I mentioned in my post about firewalls that a NextGen firewall is critical and detailed why, so I don't need to repeat myself here. If you have a NexGen firewall that is completely configured with Content Filtering, Geo-IP Blocking, AV / AM protection, Deep Packet Inspection and Sandboxing, you will increase your level of protection from Malware exponentially. Threats will be blocked before they can get in, files will be scanned before they are allowed to be downloaded and websites that aren't safe won't be accessible. Yes, it may slow down an employee by a minute or two from being able to listen to spotify, but it will protect your company and your critical data.
5. Update, Update, Update. It's so simple, it's so annoying, but it's SO Important. Make sure that everything is updated frequently. Security updates, patches, firmware, software releases, everything should be reviewed, tested and installed as soon as possible.
I say it's annoying because we all know that feeling, when we are trying to get out the office door at 5:05pm on a Friday and we hit "Shutdown" on our PC and updates start installing. There is nothing worse that sitting there another 10 minutes while your PC updates and finally shuts down.

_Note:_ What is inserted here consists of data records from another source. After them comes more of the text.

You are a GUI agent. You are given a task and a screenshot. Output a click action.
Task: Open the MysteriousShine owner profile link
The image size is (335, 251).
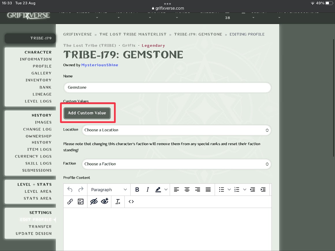100,65
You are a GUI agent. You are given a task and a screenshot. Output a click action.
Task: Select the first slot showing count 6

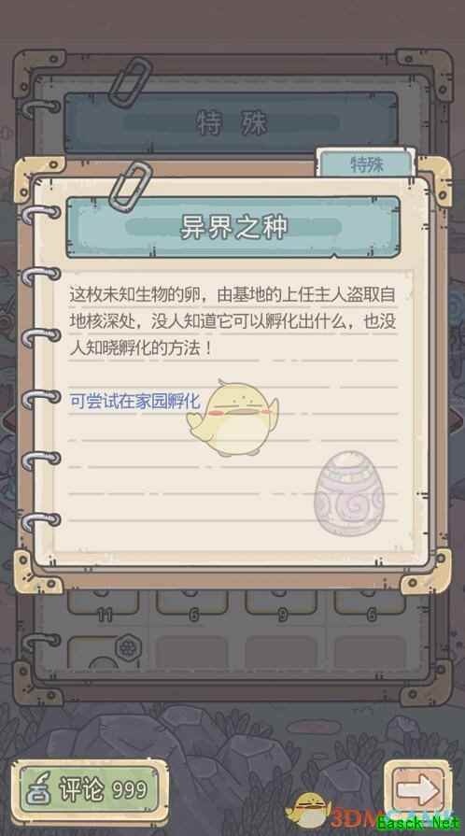tap(192, 607)
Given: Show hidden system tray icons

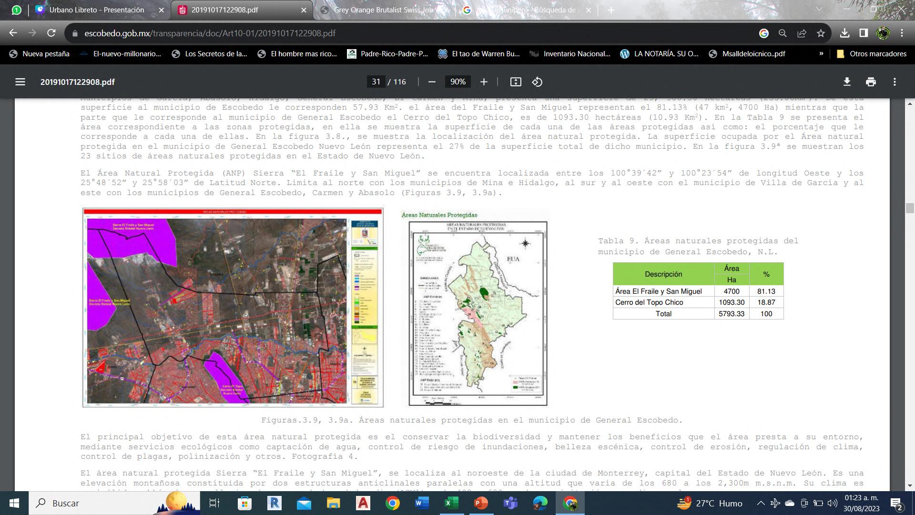Looking at the screenshot, I should 761,503.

Here's the problem, you are waiting until it's absolutely critical for updates to be installed before you install them. You have to change your mentality.
Systematic updates should be done DAILY for OS, Security, Application and Endpoint security. Endpoint security definitions should be updated at least twice per day if available. Equipment updates (firmware and OS) should be installed as soon as it's available (schedule checking with your vendor) and software versions should be kept updated if at all possible. This means, if you are still using Office 2010 or 2013, then you need to upgrade to 2016. If you are using QuickBooks, as hard as it is, you need to upgrade to the newest version yearly (or just move to their cloud version and forget buying every year). Software versions are by definition critical to ensuring that emerging threats are covered. Old version of Citrix? Sure, why not just send hackers an invitation to steal your data. Old version of Windows? Yeah why not give a hacker years to write to a vulnerability that will never be patched?
The argument I always hear is that it takes time. Of course it does. To put it bluntly, getting fat is easy too. Going to the Doctor, working out, eating right - it takes time, but are you telling me that's not worth the time? Take the time, implement a patching tool to mitigate the time needed, systematize the checks and installation of updates, if you do it right, you can get it to an hour a month, so why not spend 1 hour per month (even if your billable rate is $400 / hour) to save yourself weeks of headaches and potential loss of reputation should a breach occur.
Folks, security isn't as complex as you think. You can protect yourself. You can make it so hackers, should they breach your defenses don't get anything. You, yourself have to be responsible for ensuring your are protected and it's not hard. Start with the 5 items above, implement them and then move forward. Implement higher levels of access, training programs and IDS systems, but with the above 5, your small or medium size businesses has a great start and you can get a few hours of sleep knowing should a breach occur, you'll be back up and running in no time.